Methodology:We crossed CYB5R3 flox/+ mice with a well-established Vav1cre strain to delete CYB5R3 throughout the hematopoietic compartment, generating CYB5R3 flox/flox;Vav1Cre knockout (KO) and CYB5R3 flox/flox control (WT) mice. Age-matched male and female KO and WT mice were analyzed for hematological parameters using peripheral blood at baseline. We then used different challenges to stimulate stress-erythropoiesis and probe the effect of CYB5R3 on recovery of blood cell levels: 1) sub-lethal irradiation (5Gy, 1 wk); 2) hypoxia (10% oxygen and 90% nitrogen, 3 wk); 3) splenectomy (2 mo); and 4) hypoxia at 2 months post-splenectomy (3 wk).

Result: Baseline hematological parameters comparing CYB5R3 KO and CYB5R3 WT mice were similar. We did observe methemoglobinemia in KO vs. WT mice, a known phenotype with diminished CYB5R3 activity. Using irradiation to ablate bone marrow and peripheral mature blood cells, we found that red blood cells (RBC), hemoglobin (Hb) and hematocrit (Hct) were significantly decreased in CYB5R3 KO vs. CYB5R3 WT mice (RBC: -26.47% vs. -11.82%, P = 0.0405; Hb: -25.56% vs -12.98%, P = 0.0484; Hct: -27.77% vs. -13.74%, P = 0.0521) after 7 days. Next, we used chronic hypoxia (3 weeks) to stimulate stress erythropoiesis in bone marrow and spleen. RBCs, Hb, and Hct were significantly induced by hypoxia, with induction lower primarily in the male KO vs. WT mice (RBC: 26.59% vs. 38.69%, P = 0.0405; Hb: 32.77% vs 43.30%, P = 0.0299; Hct: 44.77% vs. 54.20%, P = 0.0288). We used splenectomy to eliminate splenic compensation and found a significant drop in the percentage of RBC, Hb, and Hct at normoxia, after 2 months of the procedure, in the KO vs. WT mice (RBC: -3.974% vs. 5.553%, P = 0.0162; Hb: -4.459% vs 3.693%, P = 0.0154; Hct: -4.025% vs. 4.194%, P = 0.0269). Splenectomy, as reported by others, also triggered leukocytosis and thrombocytosis in both groups. Lastly, splenectomized mice were subjected to chronic hypoxia (3 wk), after which hematological parameters were again measured. When comparing KO to WT mice, there was lower induction of RBC, Hb, and Hct and a greater induction of platelets (RBC: 14.37% vs. 24.21%, P = 0.0379; Hb: 20.33% vs 32.84%, P = 0.0179; Hct: 27.60% vs. 41.98%, P = 0.0218; platelets: 26.25% vs. 3.405%, P = 0.0092). When we performed sex-specific analysis, the effect seen was more severe in male KO vs. WT mice (RBC: 6.207% vs. 25.40%, P = 0.0267; Hb: 14.93% vs 38.61%, P = 0.0226; Hct: 23.30% vs. 49.17%, P = 0.0208; platelets: 21.58% vs. -4.186%, P = 0.0429), in comparison to the females.

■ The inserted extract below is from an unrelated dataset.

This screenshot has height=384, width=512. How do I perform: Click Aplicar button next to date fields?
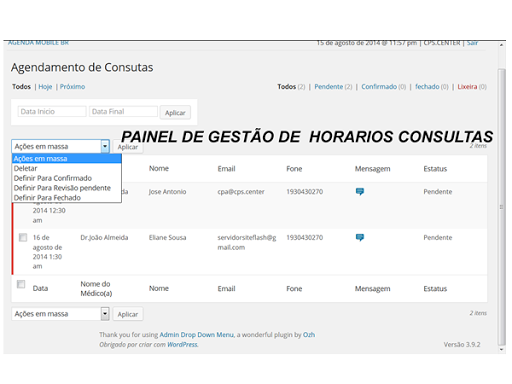(175, 113)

Conclusion: Our combined findings suggest that CYB5R3 in the hematopoietic compartment is required for robust stress-induced hemoglobin formation and erythroid differentiation, especially in hypoxic males. Additionally, we found that splenectomy exacerbated CYB5R3 KO effects in hypoxia-induced erythropoiesis. Overall, we conclude that CYB5R3 plays a critical role in erythropoiesis under stress conditions when compared to steady-state conditions. CYB5R3 deficiency may aggravate susceptibility to hypoxic stress (i.e. physical exertion or hemorrhage) with potentially life-threatening consequences in individuals harboring the T117S polymorphism.